Bonjour,
Il n'y a pas de notion d'épreuves qu'il nous faudrait subir comme quelque chose de subit en "punition de"... Rien n'est prévu, rien n'est écrit, mais il y a juste un ensemble de circonstances dans la maladie. Ces circonstances sont multiples eu égard à l'infériorité de notre planète et de nos vies antéieures souvent difficiles qui ont une imprimatur sur notre esprit et notre périsprit, et qui se répercute aujourd'hui dans nos corps physiques. Les maladies sont essentiellement une origine spirituelle, c'est à dire liée à l'esprit.

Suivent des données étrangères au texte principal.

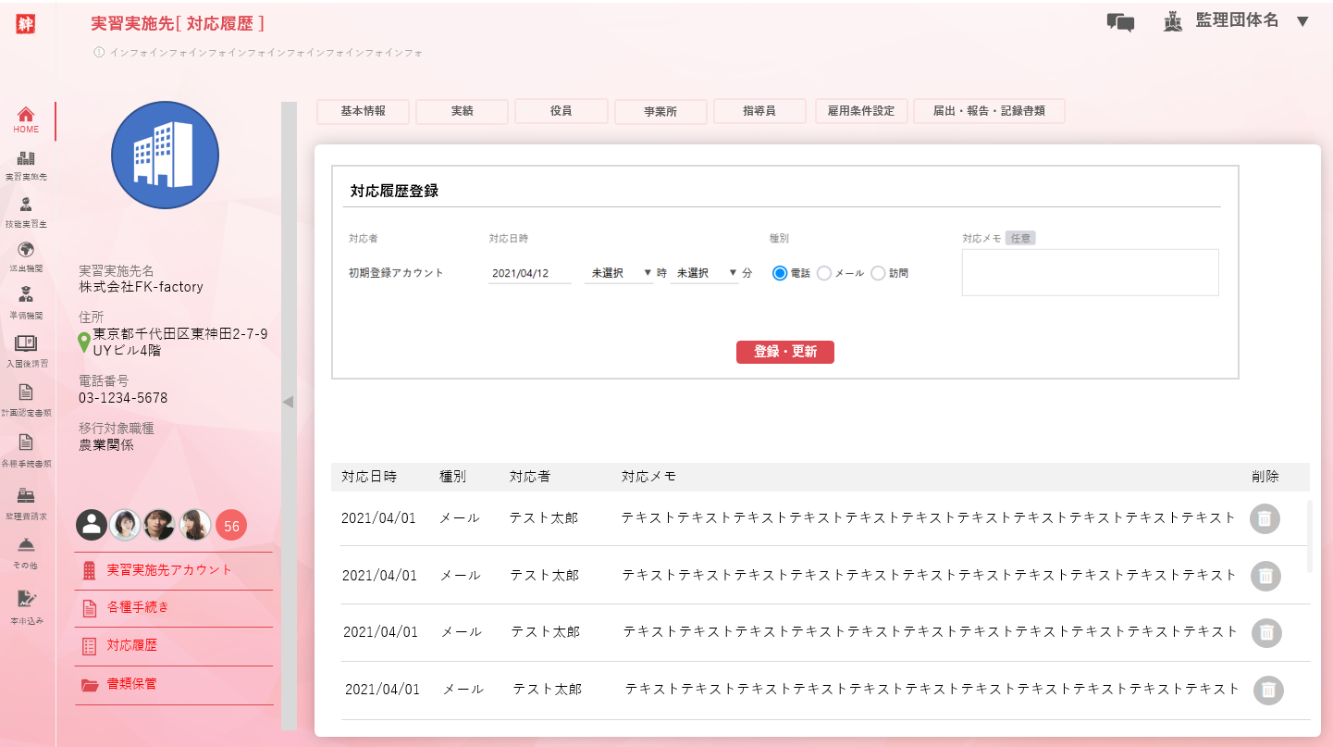This screenshot has width=1333, height=747.
Task: Select the メール radio button
Action: point(824,273)
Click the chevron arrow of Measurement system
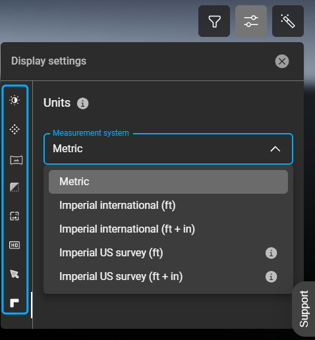The width and height of the screenshot is (315, 340). point(275,149)
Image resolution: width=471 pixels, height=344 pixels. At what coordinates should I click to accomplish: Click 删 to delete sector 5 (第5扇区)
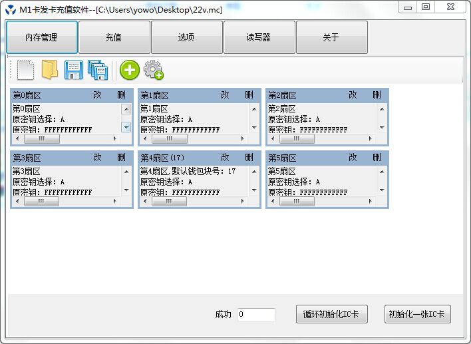point(377,158)
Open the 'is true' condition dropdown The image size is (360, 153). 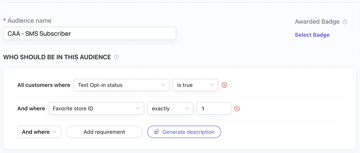(x=195, y=85)
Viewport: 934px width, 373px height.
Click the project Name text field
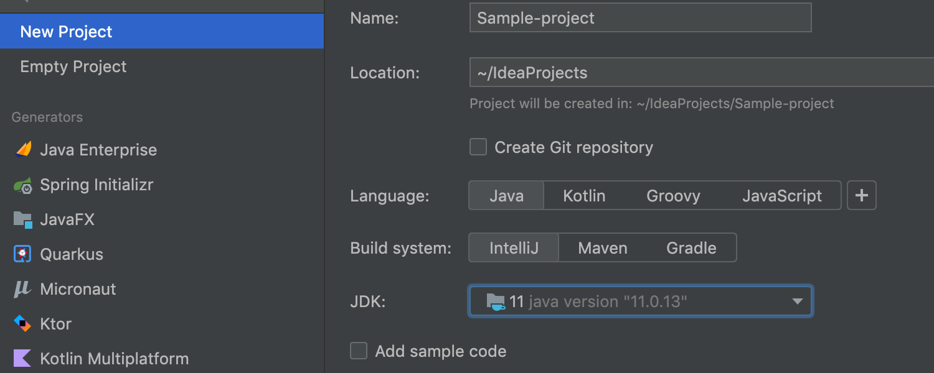tap(640, 18)
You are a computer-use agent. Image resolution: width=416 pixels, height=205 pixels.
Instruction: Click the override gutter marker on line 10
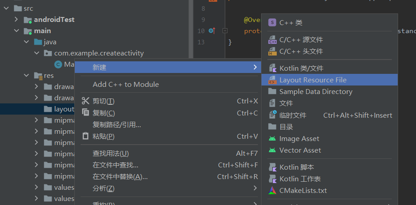tap(212, 31)
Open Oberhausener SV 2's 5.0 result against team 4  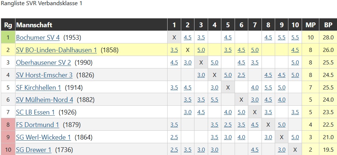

En fait, les esprits définissent trois types de génétiques dans l'origine des maladies, toujours en référence au triptyque esprit/périsprit/corps. Il y a d’une part la génétique dite spirituelle, où intervient l’histoire de l’esprit dans son évolution, c’est là qu’on va parler de la personnalité, du psychisme et des mécanismes psychologiques pouvant générer par exemple les phénomènes d’angoisse. Il y a d’autre part la génétique dite périspritale, où intervient l’histoire du périsprit, ce double éthérique qui enregistre l’ensemble des événements vécus dans toutes les incarnations pour le meilleur et pour le pire. Il y a enfin la génétique dite physique, celle officiellement reconnue par la médecine allopathique, où intervient l’histoire du corps, à savoir le "matériau de construction" apporté par les parents au travers de l’agencement de l’ADN étudié par les biologistes. Génétique spirituelle, périspritale, physique, nous pourrions faire l’analogie avec un mur de briques que l’on construit. La génétique physique, ce sont les briques plus ou moins parfaites apportées en héritage par les parents ; la génétique périspritale, c’est le ciment que l’on apporte soi-même pour monter le mur, ciment tributaire de sa fabrication et de l’histoire de ses matériaux constitutifs ; et la génétique spirituelle, c’est enfin le mode opératoire, la façon de procéder, le mécanisme expérimental choisi pour construire le mur, dépendant de l’acquis et des expériences antérieures. Alors, le mur sera plus ou moins droit, plus ou moins solide et résistant aux "intempéries" de la vie incarnée...
Ensuite ce sont de multiples facteurs contextuels qui vont faire que telle ou telle maladie va se déclarer ou pas : si la génétique spirituelle joue un rôle dans les mécanismes psychologiques, il apparaît que c’est avant tout par les génétiques périspritales et physiques, et des différences évidentes entre individus, que certaines personnes déclareront plus que d’autres telle ou telle maladie, qu’une personne réagira ou qu’une autre ne réagira pas. A partir de là, à notre niveau d'évolution actuel, nous n'avons pas forcément tous les moyens de maîtrise pour éviter les maladies : nous subissons. Mais déjà commencer par considérer la prédominance de l'esprit, c'est à dire considérer une médecine plus juste, plus globale, une médecine de l'âme qui prenne en compte l'autre moîtié du problème, au delà de celle du corps, voilà un pas essentiel que la médecine du XXI siècle devra engager pour ouvrir des champs nouveaux dans les phénomènes pathologiques et de guérison.